• **Instructions for the task**
Would you find each line in the entries below with the string "Redux" and copy it?

• **Entries provided**

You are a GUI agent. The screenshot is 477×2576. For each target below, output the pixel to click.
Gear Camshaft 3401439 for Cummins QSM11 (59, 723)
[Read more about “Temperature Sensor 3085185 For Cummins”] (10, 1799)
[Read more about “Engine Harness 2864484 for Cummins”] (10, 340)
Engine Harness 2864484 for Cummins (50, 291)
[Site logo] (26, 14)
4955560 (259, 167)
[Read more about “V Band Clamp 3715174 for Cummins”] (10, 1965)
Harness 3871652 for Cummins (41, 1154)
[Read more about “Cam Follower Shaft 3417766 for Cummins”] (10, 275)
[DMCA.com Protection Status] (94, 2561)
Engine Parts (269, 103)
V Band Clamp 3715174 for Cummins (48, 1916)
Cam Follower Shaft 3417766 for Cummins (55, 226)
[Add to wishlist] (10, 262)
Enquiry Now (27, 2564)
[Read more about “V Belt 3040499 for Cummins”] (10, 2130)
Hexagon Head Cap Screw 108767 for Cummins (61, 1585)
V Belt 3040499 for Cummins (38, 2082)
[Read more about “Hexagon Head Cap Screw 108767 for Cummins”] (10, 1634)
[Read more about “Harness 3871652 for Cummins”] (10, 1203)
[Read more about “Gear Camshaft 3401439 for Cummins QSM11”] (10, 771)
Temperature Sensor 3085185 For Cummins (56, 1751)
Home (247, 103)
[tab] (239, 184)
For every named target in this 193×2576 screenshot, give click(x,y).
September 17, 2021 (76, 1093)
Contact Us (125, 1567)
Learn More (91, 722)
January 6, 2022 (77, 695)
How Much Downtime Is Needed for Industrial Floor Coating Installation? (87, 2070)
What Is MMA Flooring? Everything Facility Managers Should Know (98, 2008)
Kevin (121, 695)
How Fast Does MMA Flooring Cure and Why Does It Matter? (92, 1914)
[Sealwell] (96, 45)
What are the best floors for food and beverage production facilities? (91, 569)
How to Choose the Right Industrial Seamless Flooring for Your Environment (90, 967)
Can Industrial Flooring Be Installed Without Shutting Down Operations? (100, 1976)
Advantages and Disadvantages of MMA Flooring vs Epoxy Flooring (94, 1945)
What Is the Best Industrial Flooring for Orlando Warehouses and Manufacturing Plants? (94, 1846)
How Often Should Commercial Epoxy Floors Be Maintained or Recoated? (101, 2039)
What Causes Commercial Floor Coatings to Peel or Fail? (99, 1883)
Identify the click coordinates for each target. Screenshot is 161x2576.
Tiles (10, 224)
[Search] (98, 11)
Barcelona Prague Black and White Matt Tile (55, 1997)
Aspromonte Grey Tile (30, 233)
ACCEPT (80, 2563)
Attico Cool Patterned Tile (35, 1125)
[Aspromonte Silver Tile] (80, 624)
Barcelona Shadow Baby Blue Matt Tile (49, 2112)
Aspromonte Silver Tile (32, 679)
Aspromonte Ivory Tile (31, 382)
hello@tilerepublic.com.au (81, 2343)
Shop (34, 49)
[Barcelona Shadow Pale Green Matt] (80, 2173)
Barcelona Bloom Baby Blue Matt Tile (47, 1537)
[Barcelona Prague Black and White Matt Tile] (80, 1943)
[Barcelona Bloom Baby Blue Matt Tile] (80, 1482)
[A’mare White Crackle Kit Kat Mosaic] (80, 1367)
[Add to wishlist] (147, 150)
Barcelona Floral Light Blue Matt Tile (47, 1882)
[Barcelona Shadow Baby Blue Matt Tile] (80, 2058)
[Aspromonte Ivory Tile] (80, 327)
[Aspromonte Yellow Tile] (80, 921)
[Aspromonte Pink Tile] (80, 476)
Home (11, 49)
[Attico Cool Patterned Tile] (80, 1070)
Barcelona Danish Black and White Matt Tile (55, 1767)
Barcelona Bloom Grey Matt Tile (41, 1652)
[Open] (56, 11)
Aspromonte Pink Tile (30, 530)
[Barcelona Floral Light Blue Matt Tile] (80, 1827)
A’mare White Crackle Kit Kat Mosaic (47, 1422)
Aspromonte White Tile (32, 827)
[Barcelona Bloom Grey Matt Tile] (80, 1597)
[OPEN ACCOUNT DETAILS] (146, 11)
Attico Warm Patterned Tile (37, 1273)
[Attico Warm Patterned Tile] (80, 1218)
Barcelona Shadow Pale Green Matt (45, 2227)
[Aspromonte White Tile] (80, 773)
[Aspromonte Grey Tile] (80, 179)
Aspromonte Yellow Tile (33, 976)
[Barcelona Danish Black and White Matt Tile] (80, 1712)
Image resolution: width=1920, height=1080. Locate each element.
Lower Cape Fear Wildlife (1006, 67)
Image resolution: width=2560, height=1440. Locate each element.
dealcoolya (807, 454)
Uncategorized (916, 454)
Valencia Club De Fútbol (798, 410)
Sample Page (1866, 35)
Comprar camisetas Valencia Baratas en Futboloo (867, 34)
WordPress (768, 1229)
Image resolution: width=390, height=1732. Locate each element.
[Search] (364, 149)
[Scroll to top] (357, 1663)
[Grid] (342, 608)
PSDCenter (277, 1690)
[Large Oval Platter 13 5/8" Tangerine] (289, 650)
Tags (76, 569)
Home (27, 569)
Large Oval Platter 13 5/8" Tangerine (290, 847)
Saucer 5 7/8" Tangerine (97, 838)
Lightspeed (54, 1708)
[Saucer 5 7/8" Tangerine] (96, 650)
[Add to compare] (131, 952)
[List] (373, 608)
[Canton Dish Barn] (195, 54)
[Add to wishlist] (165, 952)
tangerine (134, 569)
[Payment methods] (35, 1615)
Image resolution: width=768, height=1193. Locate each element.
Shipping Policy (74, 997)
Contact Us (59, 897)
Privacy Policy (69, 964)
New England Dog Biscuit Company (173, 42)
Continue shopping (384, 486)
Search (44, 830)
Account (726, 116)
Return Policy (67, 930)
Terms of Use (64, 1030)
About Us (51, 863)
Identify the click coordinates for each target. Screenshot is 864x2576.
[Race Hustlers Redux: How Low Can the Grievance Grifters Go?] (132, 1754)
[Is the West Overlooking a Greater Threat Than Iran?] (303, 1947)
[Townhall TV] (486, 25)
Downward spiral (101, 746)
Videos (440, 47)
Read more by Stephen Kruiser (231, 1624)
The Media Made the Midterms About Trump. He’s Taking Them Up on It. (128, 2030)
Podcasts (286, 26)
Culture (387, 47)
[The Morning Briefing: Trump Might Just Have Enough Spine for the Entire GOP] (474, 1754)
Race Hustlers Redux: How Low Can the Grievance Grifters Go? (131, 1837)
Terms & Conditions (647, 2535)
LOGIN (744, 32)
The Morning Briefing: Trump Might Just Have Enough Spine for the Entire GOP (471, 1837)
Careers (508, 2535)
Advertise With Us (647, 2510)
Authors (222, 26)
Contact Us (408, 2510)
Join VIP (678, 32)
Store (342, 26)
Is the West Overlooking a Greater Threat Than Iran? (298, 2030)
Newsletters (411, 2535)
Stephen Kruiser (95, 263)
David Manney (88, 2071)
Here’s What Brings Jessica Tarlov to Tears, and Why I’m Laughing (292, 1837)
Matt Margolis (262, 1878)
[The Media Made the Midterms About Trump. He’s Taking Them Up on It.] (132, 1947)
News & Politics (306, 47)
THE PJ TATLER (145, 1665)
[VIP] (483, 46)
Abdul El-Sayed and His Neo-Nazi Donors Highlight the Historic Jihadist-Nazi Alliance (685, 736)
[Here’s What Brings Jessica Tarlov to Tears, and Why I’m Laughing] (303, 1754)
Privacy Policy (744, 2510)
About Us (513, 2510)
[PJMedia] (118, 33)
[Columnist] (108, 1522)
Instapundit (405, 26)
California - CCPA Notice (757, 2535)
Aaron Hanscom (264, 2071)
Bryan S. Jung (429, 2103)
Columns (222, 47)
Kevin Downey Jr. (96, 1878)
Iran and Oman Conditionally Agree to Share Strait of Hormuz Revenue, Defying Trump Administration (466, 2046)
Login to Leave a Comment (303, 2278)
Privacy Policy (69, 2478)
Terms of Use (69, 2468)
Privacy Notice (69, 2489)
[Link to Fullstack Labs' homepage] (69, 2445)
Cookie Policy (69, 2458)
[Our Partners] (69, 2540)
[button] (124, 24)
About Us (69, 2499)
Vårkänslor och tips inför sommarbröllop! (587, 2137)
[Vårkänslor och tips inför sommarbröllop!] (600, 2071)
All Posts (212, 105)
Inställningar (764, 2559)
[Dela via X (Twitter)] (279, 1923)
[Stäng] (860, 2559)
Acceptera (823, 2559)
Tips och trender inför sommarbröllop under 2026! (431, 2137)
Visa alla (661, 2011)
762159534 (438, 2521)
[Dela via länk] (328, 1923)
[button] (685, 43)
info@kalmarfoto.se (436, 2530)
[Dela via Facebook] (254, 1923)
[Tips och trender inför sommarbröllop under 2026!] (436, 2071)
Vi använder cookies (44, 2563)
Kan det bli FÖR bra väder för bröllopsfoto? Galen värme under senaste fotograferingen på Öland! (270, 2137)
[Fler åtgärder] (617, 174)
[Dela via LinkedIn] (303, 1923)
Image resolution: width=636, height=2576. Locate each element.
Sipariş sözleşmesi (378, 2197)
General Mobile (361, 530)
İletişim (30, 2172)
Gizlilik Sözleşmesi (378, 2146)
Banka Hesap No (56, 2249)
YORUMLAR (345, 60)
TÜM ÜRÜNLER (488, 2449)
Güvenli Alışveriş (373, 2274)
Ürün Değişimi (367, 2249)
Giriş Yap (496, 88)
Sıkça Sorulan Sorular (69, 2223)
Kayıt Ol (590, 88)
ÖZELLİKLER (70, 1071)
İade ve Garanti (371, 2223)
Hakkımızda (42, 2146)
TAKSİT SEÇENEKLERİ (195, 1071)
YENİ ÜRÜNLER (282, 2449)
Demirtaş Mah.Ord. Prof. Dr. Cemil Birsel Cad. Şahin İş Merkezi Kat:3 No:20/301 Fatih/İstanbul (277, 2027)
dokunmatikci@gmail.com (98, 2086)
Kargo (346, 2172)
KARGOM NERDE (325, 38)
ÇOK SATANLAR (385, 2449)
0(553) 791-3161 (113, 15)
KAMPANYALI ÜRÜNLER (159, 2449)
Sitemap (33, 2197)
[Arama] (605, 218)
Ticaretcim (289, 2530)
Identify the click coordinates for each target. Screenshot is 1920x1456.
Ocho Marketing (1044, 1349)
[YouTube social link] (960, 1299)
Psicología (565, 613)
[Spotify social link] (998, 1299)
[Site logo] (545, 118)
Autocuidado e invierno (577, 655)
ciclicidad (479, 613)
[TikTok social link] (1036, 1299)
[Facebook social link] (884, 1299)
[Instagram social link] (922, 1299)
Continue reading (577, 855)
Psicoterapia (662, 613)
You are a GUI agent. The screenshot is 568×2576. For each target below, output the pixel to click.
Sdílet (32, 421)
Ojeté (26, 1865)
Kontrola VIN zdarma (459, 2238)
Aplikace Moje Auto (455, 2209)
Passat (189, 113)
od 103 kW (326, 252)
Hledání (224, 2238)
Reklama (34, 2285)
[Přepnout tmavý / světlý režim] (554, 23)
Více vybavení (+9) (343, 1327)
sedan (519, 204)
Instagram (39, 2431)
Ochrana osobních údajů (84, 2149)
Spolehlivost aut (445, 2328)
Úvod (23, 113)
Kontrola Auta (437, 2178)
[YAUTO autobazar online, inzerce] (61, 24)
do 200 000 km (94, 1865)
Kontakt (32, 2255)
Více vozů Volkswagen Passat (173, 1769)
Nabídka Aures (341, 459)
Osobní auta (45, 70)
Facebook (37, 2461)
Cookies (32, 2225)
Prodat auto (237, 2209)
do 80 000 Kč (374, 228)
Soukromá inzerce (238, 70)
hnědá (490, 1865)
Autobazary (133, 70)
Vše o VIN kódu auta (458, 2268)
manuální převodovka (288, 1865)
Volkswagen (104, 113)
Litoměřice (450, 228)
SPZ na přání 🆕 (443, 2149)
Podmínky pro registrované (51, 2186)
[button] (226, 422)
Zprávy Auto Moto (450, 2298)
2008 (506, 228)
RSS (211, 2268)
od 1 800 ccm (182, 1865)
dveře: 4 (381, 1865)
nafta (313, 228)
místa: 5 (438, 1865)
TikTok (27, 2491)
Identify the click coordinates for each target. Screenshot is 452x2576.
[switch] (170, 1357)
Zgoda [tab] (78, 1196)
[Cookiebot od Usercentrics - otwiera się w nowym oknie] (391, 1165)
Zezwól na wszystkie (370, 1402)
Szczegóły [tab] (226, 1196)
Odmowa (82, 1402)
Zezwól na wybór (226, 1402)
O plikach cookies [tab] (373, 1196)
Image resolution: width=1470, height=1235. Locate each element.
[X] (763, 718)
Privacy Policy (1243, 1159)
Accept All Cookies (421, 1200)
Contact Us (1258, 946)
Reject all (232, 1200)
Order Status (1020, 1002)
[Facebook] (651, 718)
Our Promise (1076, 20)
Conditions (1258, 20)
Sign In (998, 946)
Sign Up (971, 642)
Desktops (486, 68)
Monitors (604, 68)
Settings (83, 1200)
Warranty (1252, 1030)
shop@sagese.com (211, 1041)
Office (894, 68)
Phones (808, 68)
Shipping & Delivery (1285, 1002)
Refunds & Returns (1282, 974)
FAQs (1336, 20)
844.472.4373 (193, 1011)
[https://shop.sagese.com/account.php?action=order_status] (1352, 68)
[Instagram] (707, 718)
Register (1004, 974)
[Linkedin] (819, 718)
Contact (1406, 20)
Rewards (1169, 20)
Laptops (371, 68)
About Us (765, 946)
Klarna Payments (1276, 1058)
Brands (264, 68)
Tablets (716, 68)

• **Response**
[Race Hustlers Redux: How Low Can the Grievance Grifters Go?] (132, 1754)
Race Hustlers Redux: How Low Can the Grievance Grifters Go? (131, 1837)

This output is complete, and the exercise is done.